1) Quem começou a briga foi o general tutsi Paul Kagame, que mandou explodir com dois mísseis soviéticos o avião em que viajava o presidente ruandês Juvenal Habyarimana e, por meio de um golpe de Estado, se fez presidente de Ruanda com o apoio de uma minoria eleitoral ínfima.

2) O massacre não foi iniciativa unilateral dos hutus, mas um conflito generalizado em que as duas facções combatentes agiram de maneira igualmente criminosa: no fim das contas, morreram 600 mil tutsis e 500 mil hutus. A denominação mesma de “genocídio” acaba se revelando inadequada para descrever os acontecimentos, mais propriamente definidos, portanto, como genuína guerra civil.

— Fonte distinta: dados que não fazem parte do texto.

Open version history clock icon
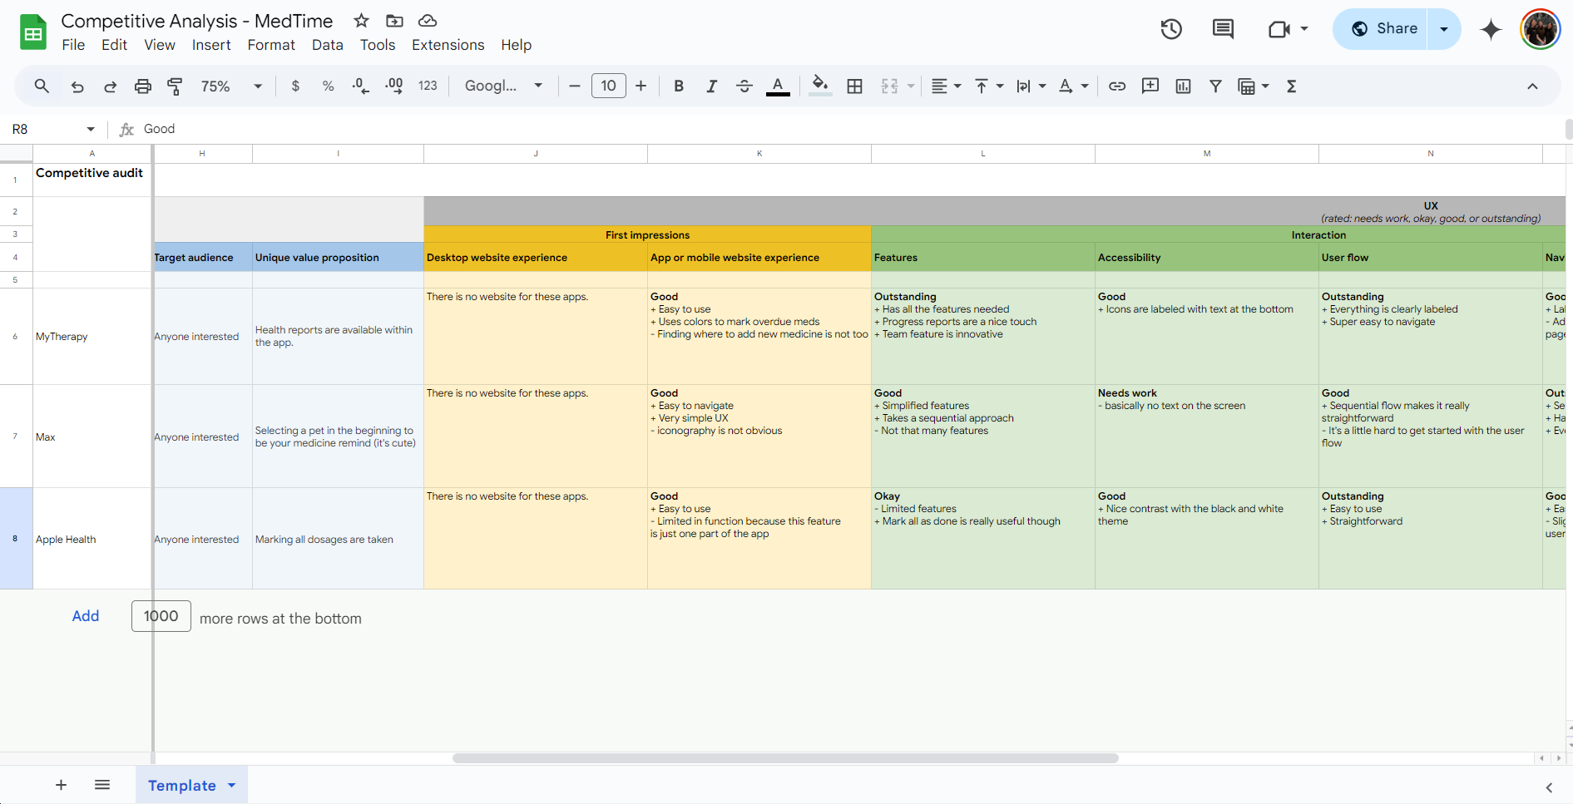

3) Na confusão que se seguiu ao assassinato do presidente Habyarimana, os militares hutus não cederam a nenhuma tentação de golpe de Estado, mas fizeram o possível para manter a ordem constitucional, acabando por perecer como vítimas de um legalismo abstrato que, naquelas condições, se revelou incapaz de controlar a fúria popular.

4) A minoria tutsi havia governado Ruanda pacificamente durante séculos, amparada num prestígio de casta que a maioria aceitava sem reclamar. Foi a ONU que introduziu à força o critério democrático do “governo da maioria”, quebrando de repente a ordem tradicional e desencadeando a crise que culminaria na guerra civil. O resultado final do conflito foi a derrota da democracia impossível e o retorno ao velho sistema africano do governo de casta… com o apoio da própria ONU.

5) A pressão do movimento anticolonialista internacional, em que a URSS e os EUA se deram as mãos numa estratégia conjunta para a destruição das potências coloniais européias, forçou o exército francês a se retirar de Ruanda em dezembro de 1993, deixando o país à mercê de tropas nacionais obviamente incapazes de manter a ordem: quatro meses depois, começava a guerra civil, que jamais teria acontecido se os soldados franceses ainda estivessem ali presentes.

Ao recusar-se a investigar os crimes cometidos pelos tutsis, a ONU não fez senão camuflar sob a infalível retórica humanitária a sua própria parcela de responsabilidade – a maior de todas, sem dúvida – na produção do morticínio.

Se puderem, leiam Rwanda: Contre-Enquête sur le Genocide, Toulouse, Éditions Privat, 2007, onde o grande historiador se revela também um grande homem.

Mutatis mutandis, a coisa mais óbvia do mundo é que o golpe de 1964 nunca teria acontecido se o presidente João Goulart não tivesse se acumpliciado a Fidel Castro nos seus planos de revolução continental, chegando a acobertar as guerrilhas que já em 1963 estavam em plena atividade no Nordeste brasileiro, orientadas diretamente desde Cuba e sob a direção local do chefe das Ligas Camponesas, Francisco Julião.

Quando exclui do seu campo de investigações os crimes cometidos pela esquerda terrorista, a “Comissão da Verdade”, que não passa de uma vulgar equipe de propaganda a serviço da esquerda dominante, busca  varrer para baixo do tapete fatos essenciais que, divulgados como merecem, desfariam em pó a lenda de que as guerrilhas nacionais foram uma reação “democrática” ao regime militar instalado no país em abril de 1964 – quase um ano depois de descoberta a guerrilha de Julião.

Ao inaugurar a porcaria, o ex-ministro José Carlos Dias, que tem uma longa folha de serviços prestados à esquerda revolucionária, incorreu num ato falho freudiano quando declarou: “Não seremos os donos da verdade, mas seus perseguidores obstinados.” O verbo “perseguir” tem às vezes a acepção de “buscar”, porém mais freqüentemente significa, segundo o Caldas Aulete, “atormentar, castigar, punir, fazer violência”. A Comissão, portanto, já começou a mostrar serviço. Perseguida e acossada, a verdade histórica não tem ali a menor chance de prevalecer.